Bar chart planning granularity: For a concrete job covering (1) supply of materials, (2) formwork, (3) reinforcement and placing of concrete, (4) removal of formwork, and (5) curing of concrete, how many separate bars should ideally be shown on a bar chart?

Difficulty: Medium

Correct Answer: 4

Explanation:


Introduction / Context:
Bar charts (Gantt charts) are widely used for simple construction scheduling. The degree of activity breakdown affects clarity and coordination. This question asks how many distinct bars are appropriate for a typical concrete operation sequence.


Given Data / Assumptions:

  • Work items listed: supply of materials, formwork, reinforcement and placing of concrete (treated as one combined operation), removal of formwork, curing.
  • Objective: strike a balance between adequate detail and readability.


Concept / Approach:

Bar charts depict planned durations and sequencing. Closely coupled operations can be combined to avoid excessive fragmentation.
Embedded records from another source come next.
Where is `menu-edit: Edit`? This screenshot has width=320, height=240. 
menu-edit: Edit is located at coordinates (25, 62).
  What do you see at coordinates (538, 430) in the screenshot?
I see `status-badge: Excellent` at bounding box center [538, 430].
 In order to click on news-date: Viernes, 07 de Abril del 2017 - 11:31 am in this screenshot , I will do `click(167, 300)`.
Many site schedules group reinforcement with placing of concrete for bar-chart purposes, while showing material supply, formwork, stripping, and curing separately.


Step-by-Step Solution:

Group reinforcement + placing as one bar (tight coupling on site).Keep supply of materials as one bar (logistics activity).Keep formwork as one bar and removal of formwork as one bar.Curing may be clubbed with post-casting operations or shown in the same bar as stripping to keep the chart concise.
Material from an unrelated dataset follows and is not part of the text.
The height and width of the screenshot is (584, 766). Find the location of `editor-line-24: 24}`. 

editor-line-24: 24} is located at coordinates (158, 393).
Verification / Alternative check:

Practical project controls often compress secondary or continuous processes (like curing) into adjacent bars to avoid clutter, aiming for four clear bars covering pre-cast, cast, and post-cast phases.


Why Other Options Are Wrong:

1–3 bars hide essential sequencing; more than 4 here would over-fragment and reduce readability for a basic bar chart.


Common Pitfalls:

Making each micro-step a separate bar, which complicates a simple Gantt; or over-grouping and losing critical handoffs.